Uni-Sélect : Le distributeur de pièces automobiles a remanié sa haute direction en septembre dernier, mais a également formé un comité pour étudier ses options stratégiques - ce qui ouvre la porte à une vente de la compagnie. Si l'entreprise n'a fourni aucun échéancier quant au moment où une décision pourrait être prise, certains analystes ont évoqué le scénario d'une vente de la totalité de l'entreprise, de certaines parties, comme FinishMaster, ou une importante restructuration. Uni-Sélect a été fondée en 1968 par 12 hommes d'affaires québécois.

Bombardier : Après la C Series et le Q400, il y a lieu de se demander si Bombardier demeurera présente dans le secteur de l'avion commercial. L'entreprise évalue désormais les options stratégiques des CRJ, ces jets régionaux pouvant transporter jusqu'à 90 passagers et qui sont assemblés par près de 1000 travailleurs à Mirabel, dans les Laurentides. Selon le président et chef de la direction de Bombardier, Alain Bellemare, les compagnies aériennes apprécient ces appareils, mais l'entreprise veut réduire les dépenses entourant ce programme, entre autres grâce à des négociations avec les fournisseurs.

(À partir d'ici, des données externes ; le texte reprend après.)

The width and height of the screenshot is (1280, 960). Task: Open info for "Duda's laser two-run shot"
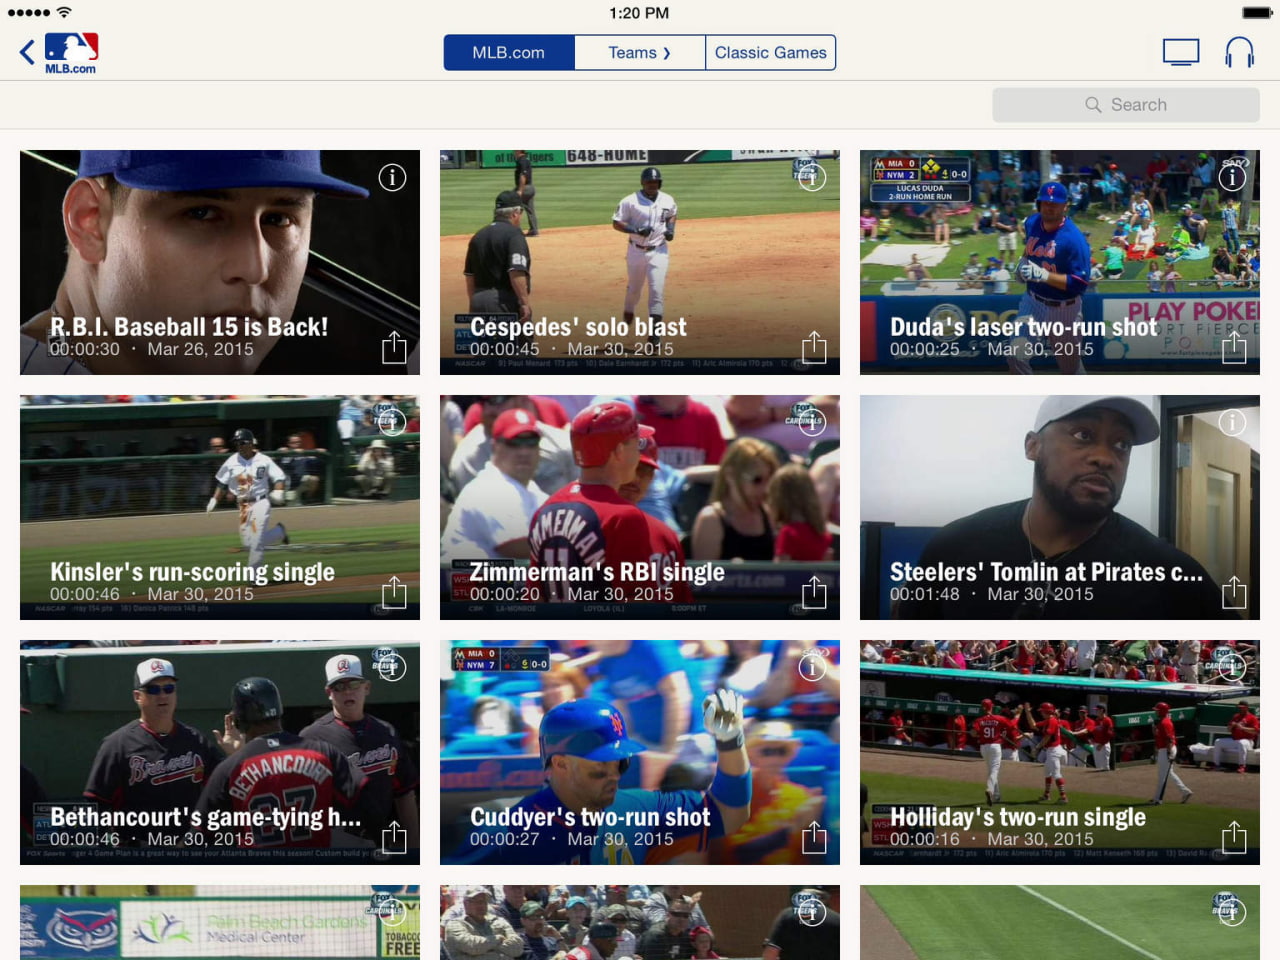pyautogui.click(x=1233, y=177)
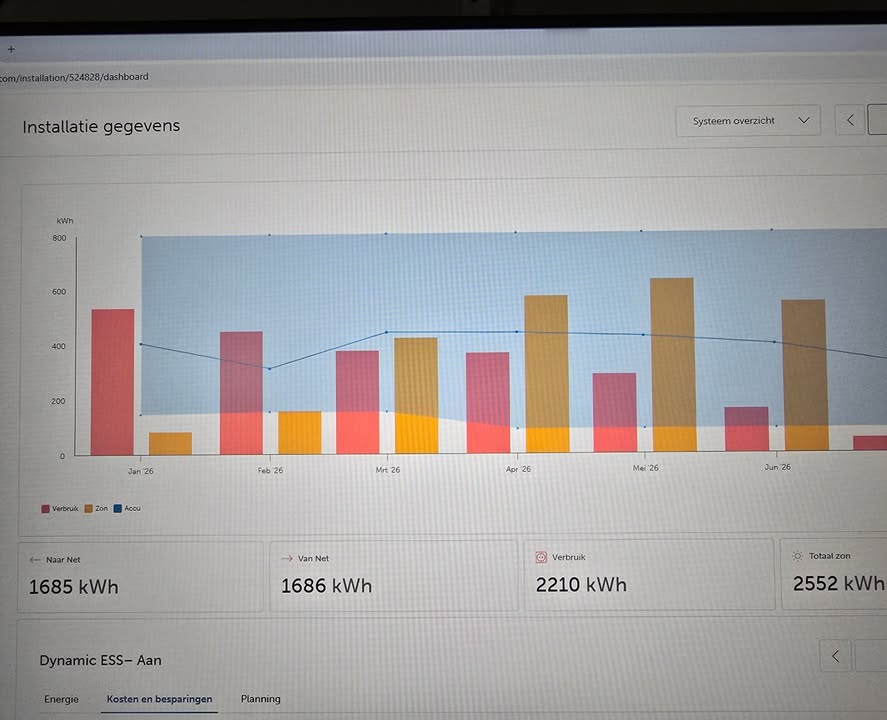Click the Verbruik consumption icon
The width and height of the screenshot is (887, 720).
pyautogui.click(x=541, y=557)
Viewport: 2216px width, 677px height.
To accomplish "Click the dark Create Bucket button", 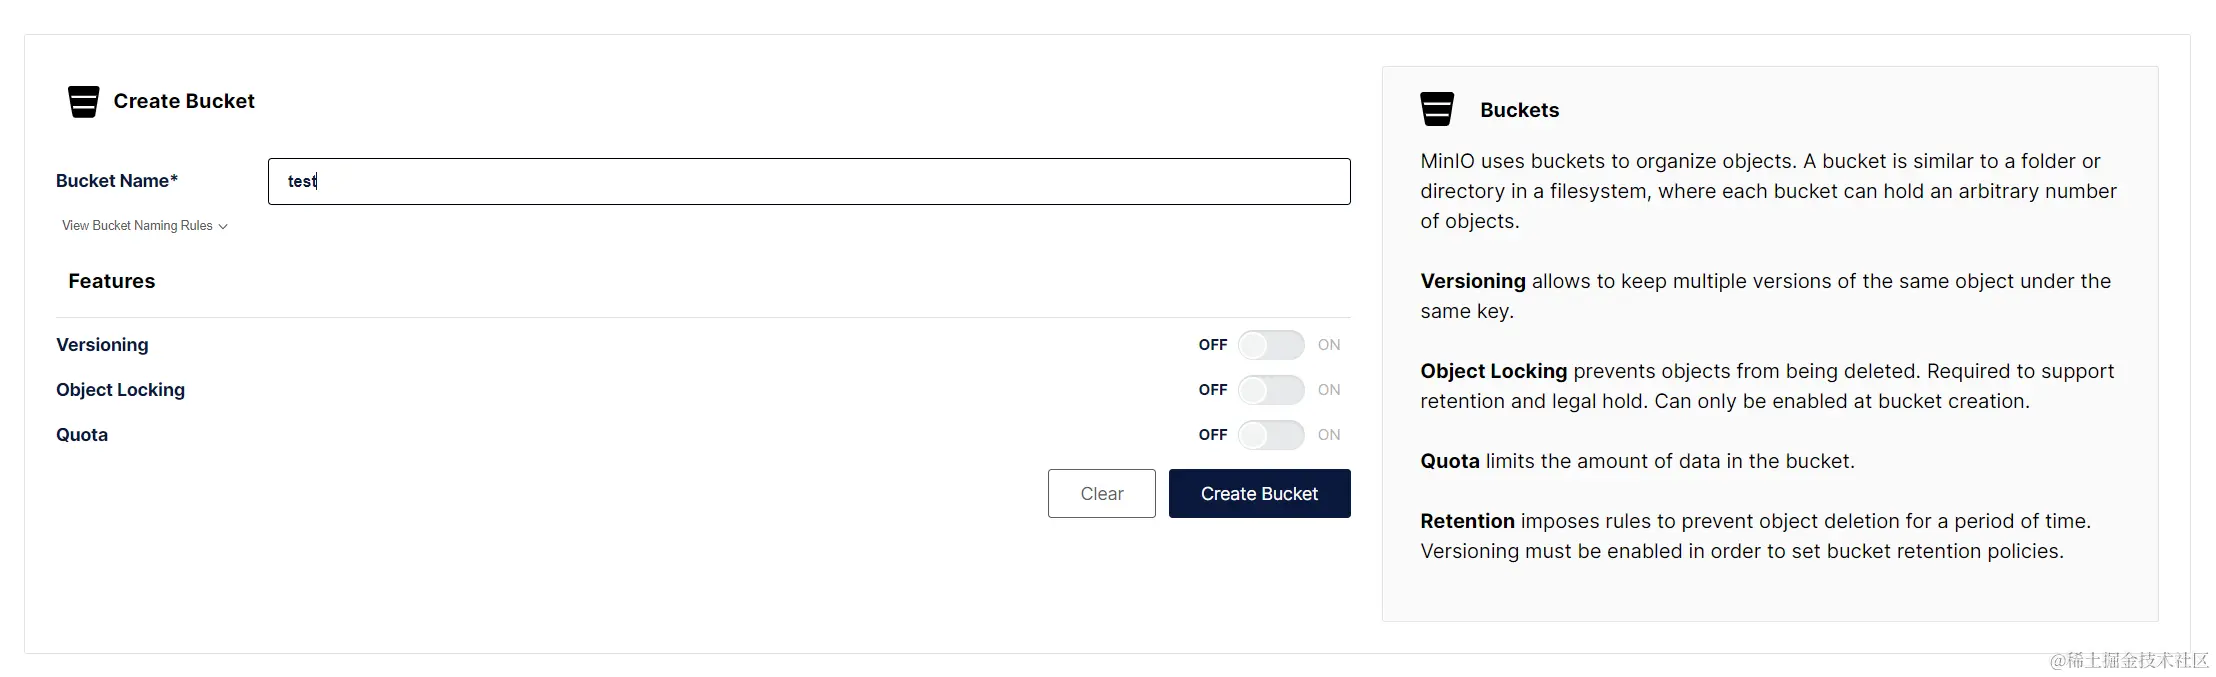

SNC-Lavalin : Plusieurs s'attendaient à ce que la loi adoptée par Ottawa permettant la conclusion d'accords de réparation allait permettre à SNC-Lavalin de tourner la page sur les accusations criminelles qui pèsent sur elle depuis 2015. Or, les procureurs fédéraux ont causé la surprise en refusant, pour le moment, de négocier avec SNC-Lavalin, qui doit maintenant se résigner à tenter de prouver son innocence devant les tribunaux. Les accords de réparation prévoient généralement le paiement d'une amende et une série de conditions à respecter en échange d'un abandon des procédures judiciaires. La Gendarmerie royale du Canada a déposé des accusations de fraude et de corruption à l'endroit de SNC-Lavalin et certaines de ses filiales pour des gestes qui auraient été posés en Libye. La multinationale, qui dit n'avoir rien à se reprocher, a plaidé non coupable, mais une longue bataille judiciaire semble se profiler devant les tribunaux. Certains analystes ont depuis évoqué plusieurs scénarios, comme une vente d'actifs, comme l'unité de construction et d'ingénierie, une fermeture du capital de l'entreprise et même un retrait complet du marché canadien.